Composing complex workflows efficiently from diverse services on the Internet requires communication and coordination across heterogeneous execution environments, ranging from data centers and clouds to the edge managed by different infrastructure providers. Through complete virtualization of network and its services, network softwarization provides efficient management of network architecture. This dissertation exploits the flexibility and management benefits of the network softwarization to solve the problems of service composition and workflow placement at Internet scale. We present two main contributions: first, a set of extensions to network softwarization to simplify and enhance application development and deployment, and second, a scalable architecture to compose service chains in wide area networks. Finally, we evaluate these contributions in the context of big data applications. We thus intend to mitigate the challenges concerning resource management and interoperability of heterogeneous infrastructures, to efficiently compose and schedule various service workflows at Internet scale, while sharing the network and the computing resources among several users.

Network Softwarization revolutionizes the network landscape in various stages, from building, incrementally deploying, and maintaining the environment. Software-Defined Networking (SDN) and Network Functions Virtualization (NFV) are two core tenets of network softwarization. SDN offers a logically centralized control plane by abstracting away the control of the network devices in the data plane. NFV virtualizes dedicated hardware middleboxes and deploys them on top of servers and data centers as network functions. Despite its growing application, network softwarization has not been fully exploited for effectively composing service workflows of multiple users sharing third-party network infrastructures and services. To this end, we propose our contributions to extend network softwarization for network-aware service composition and workflow placement in heterogeneous infrastructures.

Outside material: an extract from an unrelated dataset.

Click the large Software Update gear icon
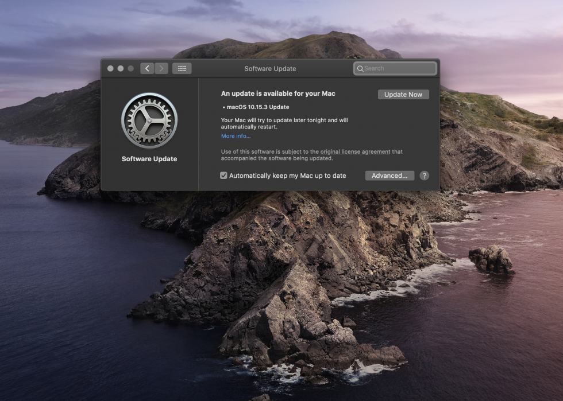 (149, 120)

First, we separate network from infrastructure by exploiting network softwarization to move out of data centers toward the edge seamlessly, and from simulations to actual deployments, with little or no additional development effort. We extend SDN in cloud and data center environments to unify various phases of development, by uniformly managing the executions of the network applications from an extended SDN controller, regardless of the execution environment and phase. We thus deploy the workloads seamlessly across the phases, from simulations and emulations to physical deployment environments. We further extend this work to support multiple Service Level Agreements (SLAs) across diverse network flows in data centers, by selectively enforcing redundancy on the network flows. Thus, we aim for Quality of Service (QoS) and efficient resource provisioning, while adhering to user policies. Finally, we design a cloud-assisted overlay network, as a latency-aware virtual connectivity provider. Consequently, we propose cost-efficient data transfers and workflow executions at Internet scale.

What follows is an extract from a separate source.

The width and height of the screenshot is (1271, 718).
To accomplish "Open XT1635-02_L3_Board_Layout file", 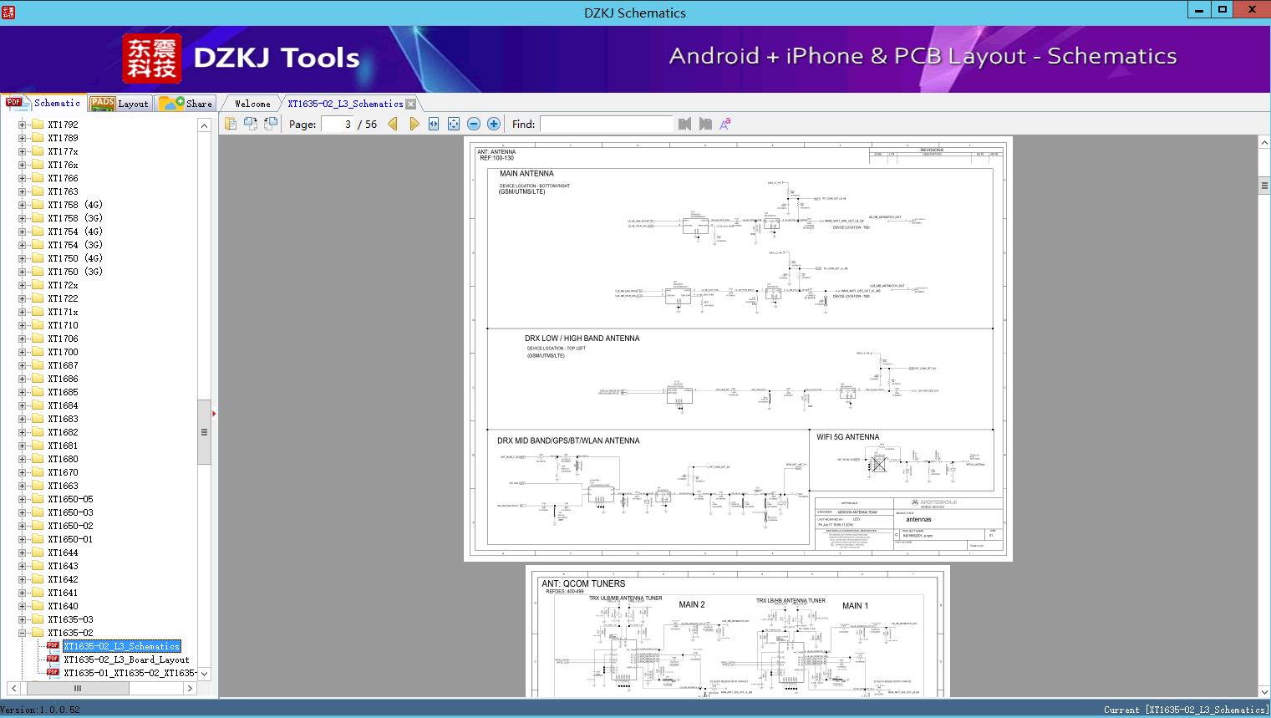I will [126, 659].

Second, we propose a scalable architecture to compose service chains in wide area networks efficiently. We exploit SDN and Message-Oriented Middleware (MOM) for a logically centralized composition and execution of service workflows. We thus propose a Software-Defined Service Composition (SDSC) framework for web service compositions, Network Service Chains (NSCs), and a network-aware execution of data services. We further present Software-Defined Systems (SDS) consisting of virtual network allocation strategies for multi-tenant service executions in large-scale networks comprised of multiple domains.

Finally, we investigate how our proposed SDS can operate efficiently for real-world application scenarios of heterogeneous infrastructures. While traditionally web services are built following standards and best practices such as Web Services Description Language (WSDL), network services and data services offered by different service providers often fall short in providing common Application Programming Interfaces (APIs), thus resulting in vendor lock-in. We look into facilitating interoperability across service implementations and deployments, to enable seamless workflow executions and service migrations. We propose big data applications and smart environments such as Cyber-Physical Systems (CPS) and the Internet of Things (IoT) as our two application scenarios. We thus build CPS and big data applications as composable service chains, offering them an interoperable execution.

Our research contributions highlight that network softwarization can be used to build and deploy network applications with minimal repetitive effort, from initial design and development stages to production. Evaluations on the proposed SDS demonstrate performance and economic benefits to service composition and workflow placement at various scales, from data centers to the Internet. By managing and leveraging redundancy in the network flows and network paths, our SDS prototypes ensure that SLAs are met in the critical network flows of multi-tenant systems. Furthermore, our SDS framework reduces Internet latency by up to 30%, yet in an economic approach. Finally, we elaborate the broader applicability of our proposed SDS by extending it to CPS and big data applications.